Top of SUPPLIED MATERIAL

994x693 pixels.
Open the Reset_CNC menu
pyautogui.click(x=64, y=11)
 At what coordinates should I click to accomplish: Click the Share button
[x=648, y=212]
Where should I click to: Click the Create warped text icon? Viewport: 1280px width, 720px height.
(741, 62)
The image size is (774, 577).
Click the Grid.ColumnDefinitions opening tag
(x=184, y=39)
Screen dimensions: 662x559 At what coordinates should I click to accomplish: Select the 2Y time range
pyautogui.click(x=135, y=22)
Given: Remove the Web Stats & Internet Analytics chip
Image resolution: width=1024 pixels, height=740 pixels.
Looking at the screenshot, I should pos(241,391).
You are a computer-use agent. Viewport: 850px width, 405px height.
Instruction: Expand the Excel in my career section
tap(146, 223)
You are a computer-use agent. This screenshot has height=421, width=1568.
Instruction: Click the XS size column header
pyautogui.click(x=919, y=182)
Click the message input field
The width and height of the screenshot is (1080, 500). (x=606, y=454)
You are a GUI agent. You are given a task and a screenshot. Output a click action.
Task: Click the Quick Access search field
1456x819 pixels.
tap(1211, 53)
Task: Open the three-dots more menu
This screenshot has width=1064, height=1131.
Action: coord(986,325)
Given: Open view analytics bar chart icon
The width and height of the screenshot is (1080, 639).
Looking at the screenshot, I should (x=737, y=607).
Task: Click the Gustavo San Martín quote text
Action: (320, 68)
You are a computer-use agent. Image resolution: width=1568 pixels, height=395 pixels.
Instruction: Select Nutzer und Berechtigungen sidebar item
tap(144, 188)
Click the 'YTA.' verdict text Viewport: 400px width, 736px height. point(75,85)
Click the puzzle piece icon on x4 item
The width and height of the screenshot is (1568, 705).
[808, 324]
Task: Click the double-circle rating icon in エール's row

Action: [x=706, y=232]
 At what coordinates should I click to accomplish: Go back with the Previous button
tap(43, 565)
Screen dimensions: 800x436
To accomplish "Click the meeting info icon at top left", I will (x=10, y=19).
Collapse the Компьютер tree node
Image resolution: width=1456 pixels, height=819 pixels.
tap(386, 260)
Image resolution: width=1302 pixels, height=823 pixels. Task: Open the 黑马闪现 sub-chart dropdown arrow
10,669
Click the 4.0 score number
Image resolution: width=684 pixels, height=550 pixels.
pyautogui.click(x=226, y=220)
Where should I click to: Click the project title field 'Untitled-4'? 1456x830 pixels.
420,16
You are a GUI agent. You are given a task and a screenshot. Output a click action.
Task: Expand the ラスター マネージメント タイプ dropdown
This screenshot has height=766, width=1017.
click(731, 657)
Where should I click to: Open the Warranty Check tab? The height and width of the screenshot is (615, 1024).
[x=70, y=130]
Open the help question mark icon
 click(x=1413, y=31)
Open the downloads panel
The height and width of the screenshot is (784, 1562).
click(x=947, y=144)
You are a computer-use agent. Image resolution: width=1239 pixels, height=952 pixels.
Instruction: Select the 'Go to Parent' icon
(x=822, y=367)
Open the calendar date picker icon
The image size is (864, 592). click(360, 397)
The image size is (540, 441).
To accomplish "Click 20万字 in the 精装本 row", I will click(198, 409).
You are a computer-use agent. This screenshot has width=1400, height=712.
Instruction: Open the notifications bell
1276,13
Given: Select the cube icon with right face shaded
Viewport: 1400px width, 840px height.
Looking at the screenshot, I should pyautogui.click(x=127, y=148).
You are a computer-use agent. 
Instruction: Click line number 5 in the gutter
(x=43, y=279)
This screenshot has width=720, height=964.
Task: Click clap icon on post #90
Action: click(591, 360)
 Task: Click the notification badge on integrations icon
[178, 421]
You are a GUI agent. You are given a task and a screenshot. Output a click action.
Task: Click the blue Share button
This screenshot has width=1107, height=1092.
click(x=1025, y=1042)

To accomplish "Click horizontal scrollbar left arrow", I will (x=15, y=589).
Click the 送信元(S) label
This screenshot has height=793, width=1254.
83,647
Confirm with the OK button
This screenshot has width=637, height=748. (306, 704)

Bottom of SUPPLIED MATERIAL

TASK BRIEF
This calls for all of the entries above, repeated exactly.

EXERCISE OUTPUT
994x693 pixels.
Open the Reset_CNC menu
pyautogui.click(x=64, y=11)
 At what coordinates should I click to accomplish: Click the Share button
[x=648, y=212]
Where should I click to: Click the Create warped text icon? Viewport: 1280px width, 720px height.
(741, 62)
The image size is (774, 577).
Click the Grid.ColumnDefinitions opening tag
(x=184, y=39)
Screen dimensions: 662x559 At what coordinates should I click to accomplish: Select the 2Y time range
pyautogui.click(x=135, y=22)
Given: Remove the Web Stats & Internet Analytics chip
Image resolution: width=1024 pixels, height=740 pixels.
Looking at the screenshot, I should pos(241,391).
You are a computer-use agent. Viewport: 850px width, 405px height.
Instruction: Expand the Excel in my career section
tap(146, 223)
You are a computer-use agent. This screenshot has height=421, width=1568.
Instruction: Click the XS size column header
pyautogui.click(x=919, y=182)
Click the message input field
The width and height of the screenshot is (1080, 500). (x=606, y=454)
You are a GUI agent. You are given a task and a screenshot. Output a click action.
Task: Click the Quick Access search field
1456x819 pixels.
tap(1211, 53)
Task: Open the three-dots more menu
This screenshot has width=1064, height=1131.
Action: coord(986,325)
Given: Open view analytics bar chart icon
The width and height of the screenshot is (1080, 639).
Looking at the screenshot, I should (x=737, y=607).
Task: Click the Gustavo San Martín quote text
Action: (320, 68)
You are a computer-use agent. Image resolution: width=1568 pixels, height=395 pixels.
Instruction: Select Nutzer und Berechtigungen sidebar item
tap(144, 188)
Click the 'YTA.' verdict text Viewport: 400px width, 736px height. point(75,85)
Click the puzzle piece icon on x4 item
The width and height of the screenshot is (1568, 705).
[808, 324]
Task: Click the double-circle rating icon in エール's row

Action: [x=706, y=232]
 At what coordinates should I click to accomplish: Go back with the Previous button
tap(43, 565)
Screen dimensions: 800x436
To accomplish "Click the meeting info icon at top left", I will (x=10, y=19).
Collapse the Компьютер tree node
Image resolution: width=1456 pixels, height=819 pixels.
tap(386, 260)
Image resolution: width=1302 pixels, height=823 pixels. Task: Open the 黑马闪现 sub-chart dropdown arrow
10,669
Click the 4.0 score number
Image resolution: width=684 pixels, height=550 pixels.
pyautogui.click(x=226, y=220)
Where should I click to: Click the project title field 'Untitled-4'? 1456x830 pixels.
420,16
You are a GUI agent. You are given a task and a screenshot. Output a click action.
Task: Expand the ラスター マネージメント タイプ dropdown
This screenshot has height=766, width=1017.
click(731, 657)
Where should I click to: Open the Warranty Check tab? The height and width of the screenshot is (615, 1024).
[x=70, y=130]
Open the help question mark icon
 click(x=1413, y=31)
Open the downloads panel
The height and width of the screenshot is (784, 1562).
click(x=947, y=144)
You are a computer-use agent. Image resolution: width=1239 pixels, height=952 pixels.
Instruction: Select the 'Go to Parent' icon
(x=822, y=367)
Open the calendar date picker icon
The image size is (864, 592). click(360, 397)
The image size is (540, 441).
To accomplish "Click 20万字 in the 精装本 row", I will click(198, 409).
You are a computer-use agent. This screenshot has width=1400, height=712.
Instruction: Open the notifications bell
1276,13
Given: Select the cube icon with right face shaded
Viewport: 1400px width, 840px height.
Looking at the screenshot, I should pyautogui.click(x=127, y=148).
You are a computer-use agent. 
Instruction: Click line number 5 in the gutter
(x=43, y=279)
This screenshot has width=720, height=964.
Task: Click clap icon on post #90
Action: click(591, 360)
 Task: Click the notification badge on integrations icon
[178, 421]
You are a GUI agent. You are given a task and a screenshot. Output a click action.
Task: Click the blue Share button
This screenshot has width=1107, height=1092.
click(x=1025, y=1042)

To accomplish "Click horizontal scrollbar left arrow", I will (x=15, y=589).
Click the 送信元(S) label
This screenshot has height=793, width=1254.
83,647
Confirm with the OK button
This screenshot has width=637, height=748. (306, 704)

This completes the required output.